The research firm attributes Saia’s previously outsized volume growth compared to competitors to terminal openings from network expansion investments over recent years. However, challenging comparisons and the difficult freight environment are now affecting volume growth, which has slowed in Q2 while still outpacing competitors ODFL and XPO. InvestingPro analysis shows the company operates with moderate debt levels and maintains strong liquidity, with current assets exceeding short-term obligations at a ratio of 1.43.
Benchmark observes that Saia’s volumes remained generally flat from March to May, which is below seasonal norms but within the company’s expectations. The firm also notes that tonnage is trending lower than estimated due to seasonally declining weight, creating a headwind for revenue per shipment.
Saia is managing toward an 89% operating ratio for Q2, improved from 91.1% in Q1, through cost-cutting measures to adjust for lower volume. Based on sub-seasonal volumes in May and potentially June, Benchmark has lowered its estimates for Q2, fiscal year 2025, and fiscal year 2026, with its 2026 estimate now 8% below FactSet consensus.
Despite these near-term challenges, Benchmark maintains its Buy rating based on Saia’s long-term margin potential, which it believes is currently constrained by significant investments made during a weak industrial freight economy. Trading at a P/E ratio of 24.5, investors seeking deeper insights can access comprehensive analysis and 12 additional ProTips through InvestingPro’s detailed research report, part of its coverage of over 1,400 US stocks.

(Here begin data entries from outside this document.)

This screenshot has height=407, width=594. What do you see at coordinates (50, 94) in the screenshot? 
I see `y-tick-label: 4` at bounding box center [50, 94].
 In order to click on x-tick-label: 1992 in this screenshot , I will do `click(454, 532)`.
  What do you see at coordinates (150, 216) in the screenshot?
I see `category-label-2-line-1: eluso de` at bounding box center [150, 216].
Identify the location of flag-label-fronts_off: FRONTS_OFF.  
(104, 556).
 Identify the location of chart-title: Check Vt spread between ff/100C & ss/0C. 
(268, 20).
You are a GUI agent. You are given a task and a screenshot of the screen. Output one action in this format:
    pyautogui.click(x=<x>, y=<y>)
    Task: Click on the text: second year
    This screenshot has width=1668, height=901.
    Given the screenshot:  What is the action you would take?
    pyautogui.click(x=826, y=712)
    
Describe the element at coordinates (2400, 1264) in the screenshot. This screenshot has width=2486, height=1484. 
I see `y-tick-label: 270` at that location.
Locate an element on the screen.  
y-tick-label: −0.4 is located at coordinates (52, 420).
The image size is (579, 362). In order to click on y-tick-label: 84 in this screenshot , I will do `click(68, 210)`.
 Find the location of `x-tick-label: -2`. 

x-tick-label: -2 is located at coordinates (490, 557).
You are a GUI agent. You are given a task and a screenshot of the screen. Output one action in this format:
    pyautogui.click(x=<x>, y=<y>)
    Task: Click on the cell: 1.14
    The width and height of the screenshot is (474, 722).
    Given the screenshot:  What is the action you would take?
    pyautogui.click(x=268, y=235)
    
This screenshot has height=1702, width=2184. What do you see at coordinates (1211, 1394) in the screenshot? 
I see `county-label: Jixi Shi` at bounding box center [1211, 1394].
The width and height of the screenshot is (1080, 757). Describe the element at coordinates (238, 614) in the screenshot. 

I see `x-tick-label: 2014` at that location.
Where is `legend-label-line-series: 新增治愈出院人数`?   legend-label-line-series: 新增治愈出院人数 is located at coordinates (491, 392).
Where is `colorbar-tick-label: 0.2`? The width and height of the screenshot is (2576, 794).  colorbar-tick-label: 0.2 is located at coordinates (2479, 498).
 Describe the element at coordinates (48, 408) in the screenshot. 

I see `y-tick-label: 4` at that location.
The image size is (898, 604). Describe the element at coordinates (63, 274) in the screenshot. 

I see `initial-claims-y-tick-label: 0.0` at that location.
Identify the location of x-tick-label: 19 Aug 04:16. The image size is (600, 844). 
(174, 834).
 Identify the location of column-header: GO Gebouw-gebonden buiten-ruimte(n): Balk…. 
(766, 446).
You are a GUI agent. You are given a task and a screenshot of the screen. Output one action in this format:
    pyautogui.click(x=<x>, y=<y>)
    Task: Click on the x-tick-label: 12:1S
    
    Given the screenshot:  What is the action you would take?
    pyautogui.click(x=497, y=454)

In other recent news, Saia Inc. has reported mixed results in its less-than-truckload (LTL) shipments for the initial months of the second quarter of 2025. The company experienced a 1.9% drop in LTL shipments per workday in April, followed by a 3.2% decline in May. However, LTL tonnage per workday rose by 4.4% in April, although it dipped slightly by 0.4% in May. Meanwhile, the weight per shipment increased by 6.5% in April and 3.0% in May, indicating a shift in the nature of shipments.
Goldman Sachs has upgraded Saia’s stock rating from Neutral to Buy, raising the price target to $410, reflecting a positive outlook on the company’s future performance. UBS has maintained its Buy rating with a price target of $305, expressing confidence in Saia’s potential for margin expansion and earnings per share growth over the long term. In contrast, Stifel has significantly reduced its price target from $480 to $277, while still maintaining a Buy rating, citing challenges in the first quarter related to tonnage and operating ratio.
Saia’s management has attributed first-quarter revenue shortfalls to adverse weather conditions and a decline in shipments at higher-margin legacy terminals. The company is expected to focus on recalibrating its network to address these issues and improve operations. Despite the mixed signals, analysts generally maintain a positive view of Saia’s core business and long-term prospects.